Los problemas que se presentan en los pies de los niños no tendían a considerarse como tales hasta pasados los cuatro años.

Afortunadamente, tópicos como este han quedado relegados y en la actualidad se tiende a utilizar como baremo para medir la salud podológica en los niños los datos que proceden de la observación meticulosa que realizan los padres del pie de su hijo cuando anda, corre, está de pie o está sentado y las revisiones periódicas realizadas por el especialista.

En líneas generales, los problemas que pueden presentarse en los pies durante los primeros años de vida se engloban en dos grandes grupos: Los que están presentes ya en el momento del nacimiento (patologías congénitas) y los que se desarrollan con posterioridad a este como consecuencia de la acción de agentes externo (patologías adquiridas).

Los problemas congénitos afortunadamente son muy escasos y son extremadamente raros los casos que no se diagnostican en la primera revisión neonatológica o pediátrica realizada en las horas siguientes al nacimiento. Por el contrario, las patologías adquiridas constituyen un grupo de problemas que pueden pasar inadvertidos con mayor facilidad.

Es precisamente en el diagnóstico temprano de este tipo de problemas donde juegan los padres un papel más importante. Deben observar con especial detenimiento las posiciones en las que coloca el pie su hijo cuando comienza a caminar, ya que será a partir de este momento cuando comiencen a manifestarse.

En los siguientes párrafos se describen las posiciones que adopta el pie y miembro inferior durante la marcha en diferentes etapas del desarrollo del niño, resaltando los signos y posiciones que podrían ser indicativos de la existencia de un problema en los pies.

Los niños cuando comienzan a caminar (generalmente entre los 10 y 18 meses) suelen tener una marcha muy inestable (se caen con frecuencia) y para mejorar su estabilidad suelen abrir los brazos mucho y colocar las piernas separadas y las puntas de los pies mirando hacia fuera. Durante este periodo las pierna suelen tener ligera forma de "paréntesis" (genu varo), no se aprecia arco en la región interna del pie y los talones están ligeramente volcados hacia adentro (en valgo).

No sería normal observar en este periodo:
- Las puntas de los pies hacia adentro.
- Las piernas con forma de "paréntesis" exagerada o con forma de "X" (genu valgo).
- Arco en la región interna del pie pronunciado.
- Talones volcados hacia adentro de forma muy llamativa.
- Ausencia de apoyo del talón en el suelo.

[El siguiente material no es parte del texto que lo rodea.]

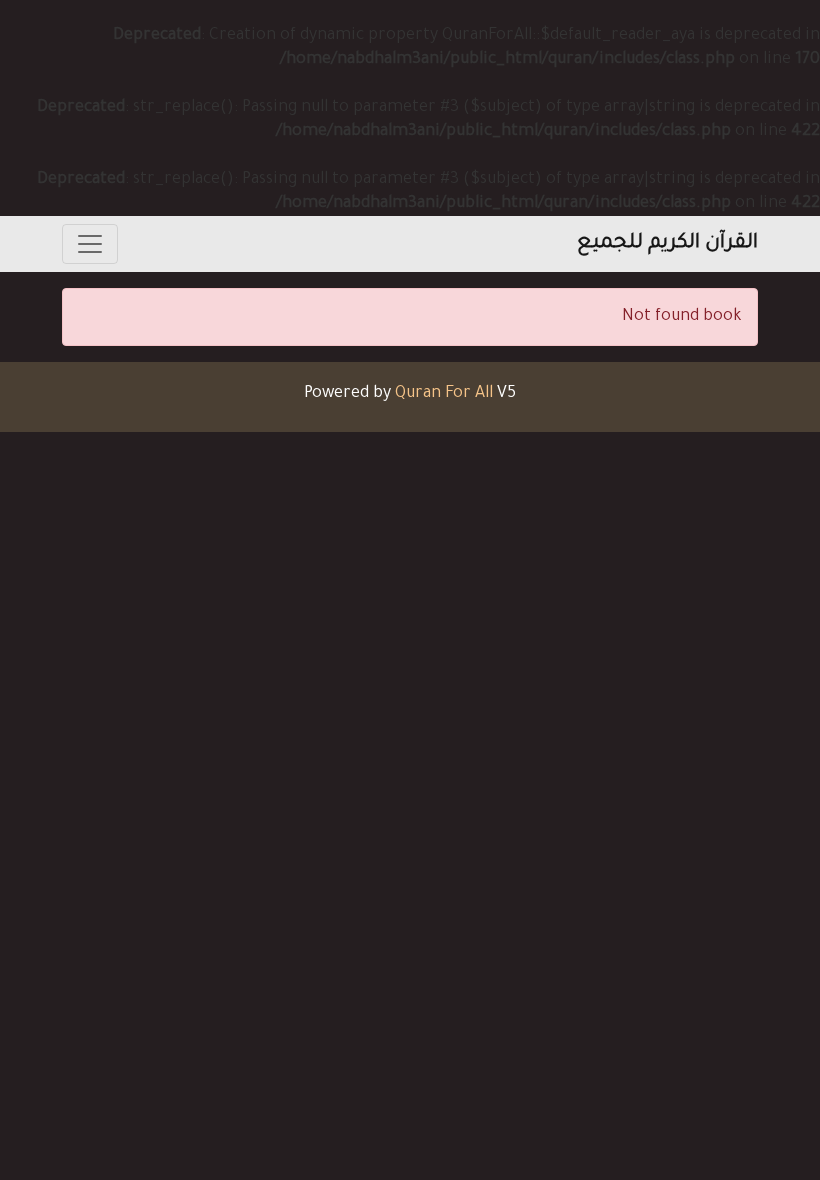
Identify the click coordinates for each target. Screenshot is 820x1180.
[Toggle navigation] (90, 244)
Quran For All (444, 394)
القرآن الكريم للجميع (667, 244)
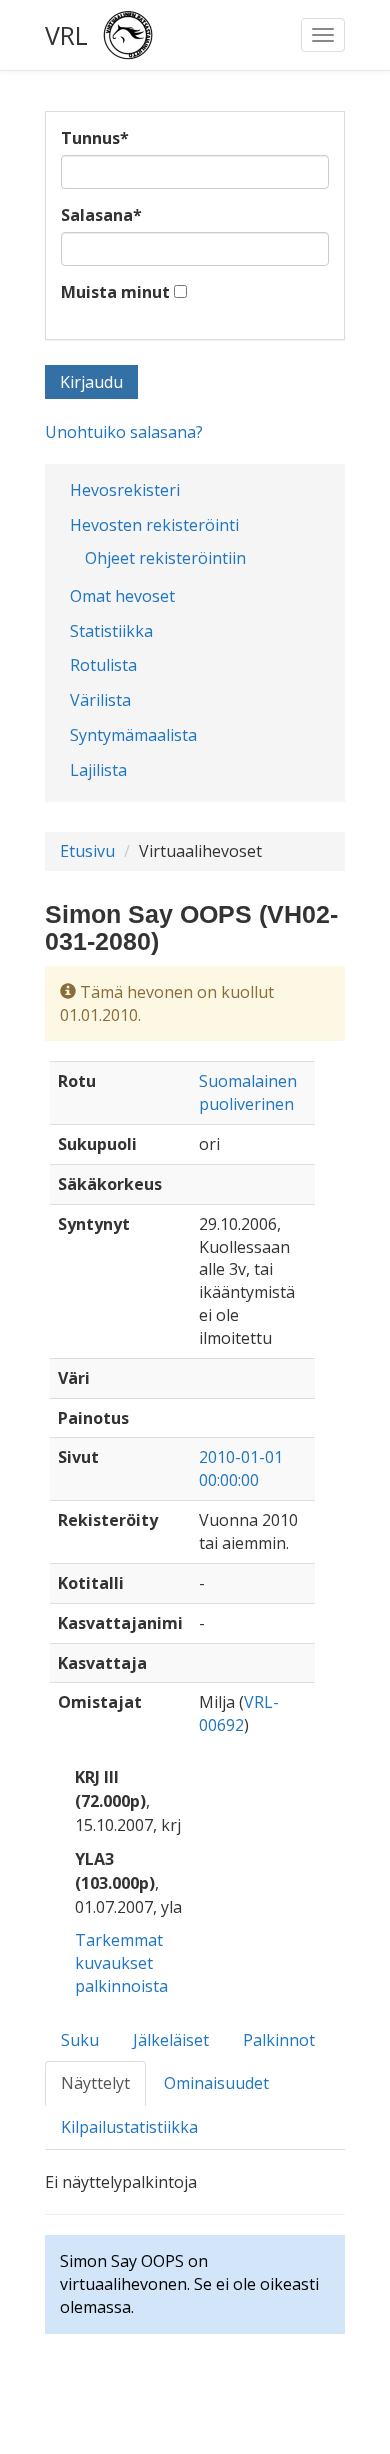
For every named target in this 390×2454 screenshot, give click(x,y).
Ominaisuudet (216, 2083)
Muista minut (115, 292)
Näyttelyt (95, 2083)
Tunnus (95, 138)
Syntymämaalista (133, 735)
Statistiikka (111, 631)
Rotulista (103, 665)
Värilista (100, 700)
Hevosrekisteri (125, 490)
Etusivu (87, 851)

Entre el segundo y tercer año los niños han conseguido estabilizar su marcha por lo que las puntas de los pies se encuentran ligeramente mirando hacia fuera. Las piernas se encuentran con una forma de "X" (genu valgo) y a nivel de los pies comienza a observarse un arco en la región interna del pie discreto. Los talones siguen en discreto valgo.

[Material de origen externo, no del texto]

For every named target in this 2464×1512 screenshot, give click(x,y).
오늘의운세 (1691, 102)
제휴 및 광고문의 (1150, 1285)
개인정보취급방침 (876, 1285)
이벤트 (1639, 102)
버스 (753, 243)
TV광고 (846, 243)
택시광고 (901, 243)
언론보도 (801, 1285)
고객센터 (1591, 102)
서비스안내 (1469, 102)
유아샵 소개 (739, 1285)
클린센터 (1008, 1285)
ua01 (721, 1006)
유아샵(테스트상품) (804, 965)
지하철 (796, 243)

No sería normal observar en este periodo:
- Frecuentes caídas y cansancio de piernas.
- Las puntas de los pies hacia adentro.
- Piernas en forma de "paréntesis" o con forma de "X" muy llamativa.
- Ausencia de arco en el borde interno del pie, sobre todo en niños delgados. El arco interno del pie se forma durante el periodo de vida intrauterino y durante los dos primeros años de vida no se aprecia por la grasa plantar. Esta disminuye durante el segundo año de vida dejando al descubierto el arco interno.
- Talones exageradamente volcados hacia adentro (en valgo).

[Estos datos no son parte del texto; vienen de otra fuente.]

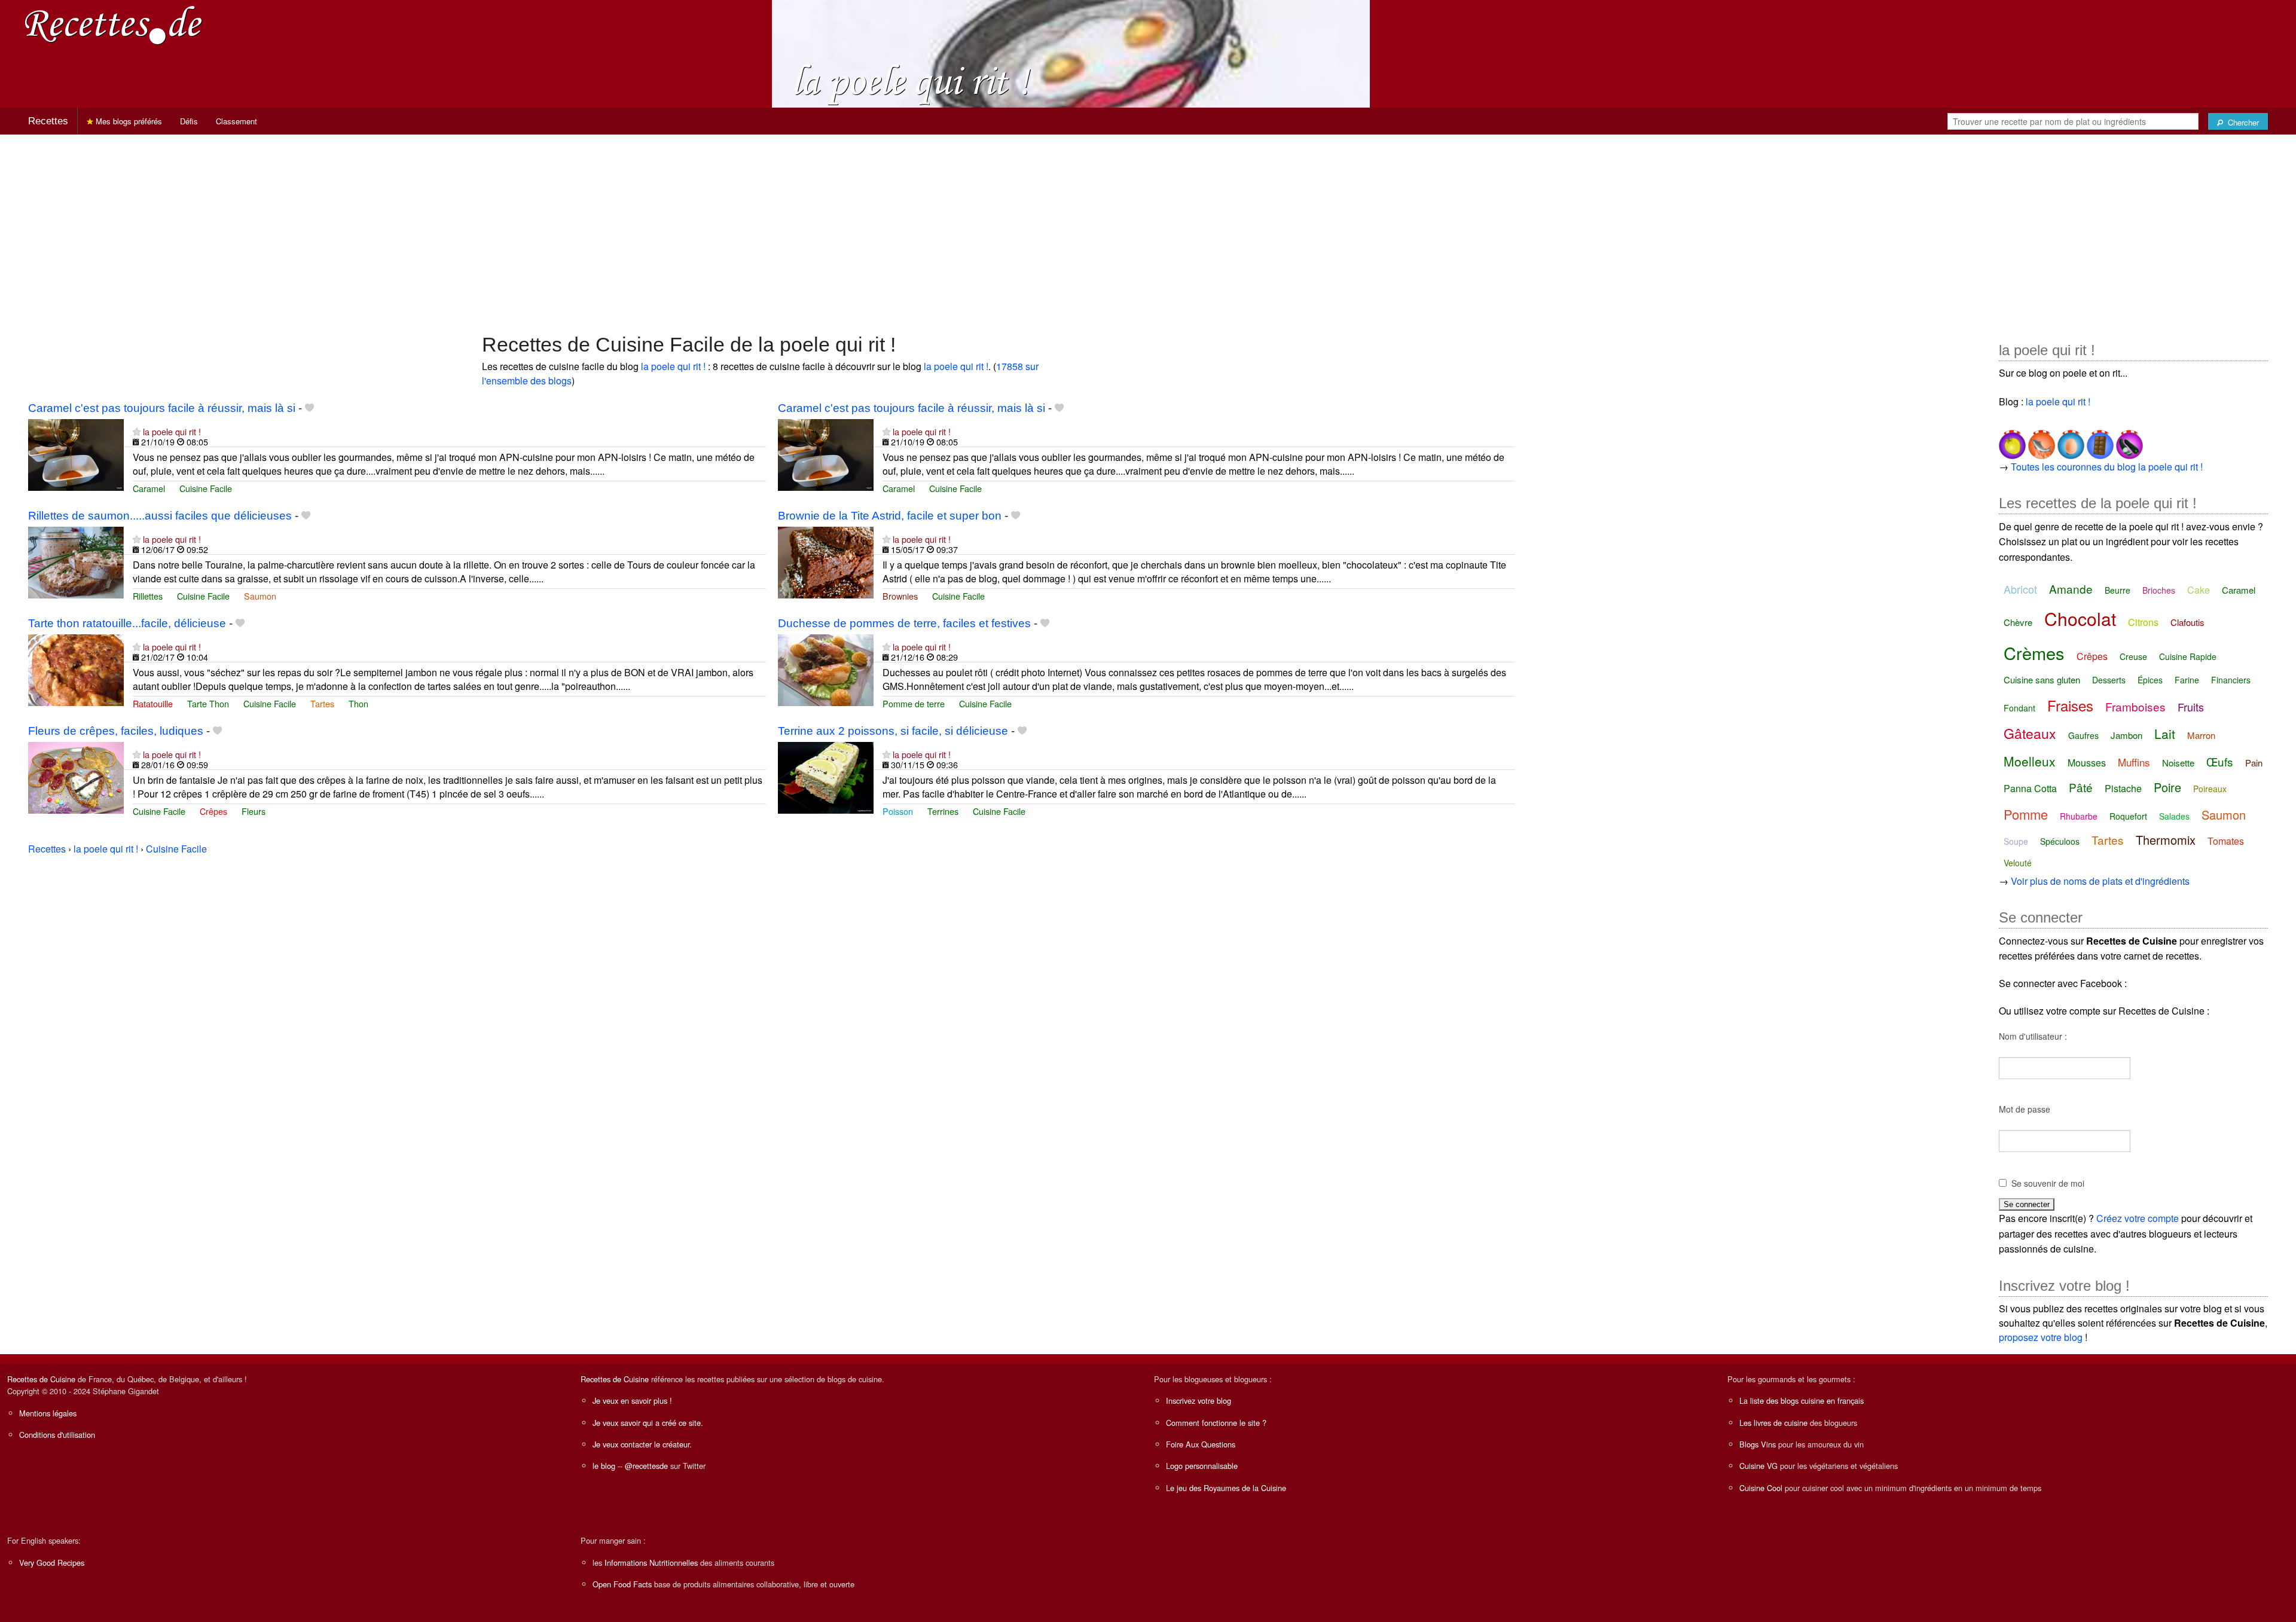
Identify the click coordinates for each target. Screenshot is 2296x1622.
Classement (236, 121)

A partir del cuarto año lo más destacado es que al caminar se aprecian las puntas de los pies discretamente hacia afuera, presencia de arco en la región interna del pie y talones casi rectos. Las piernas hasta los 6 años mantendrán una forma de "X" que después será muy leve, casi imperceptible, sobre todo en niños.
Los signos que deben hacernos sospechar que existe una patología del pie subyacente son iguales a los citados en el periodo que abarca el segundo y tercer año de vida.

Con independencia de la edad si se observa alguno de estos signos en el niño mientras camina, se debe acudir al especialista para que sea él quien determine la patología responsable de los signos observados e instaure el tratamiento adecuado.
No obstante, aunque no se aprecien ninguno de los signos citados, es recomendable que a partir de los dos años se acuda anualmente a revisiones para constatar que el desarrollo del pie se está realizando dentro de los cauces de normalidad.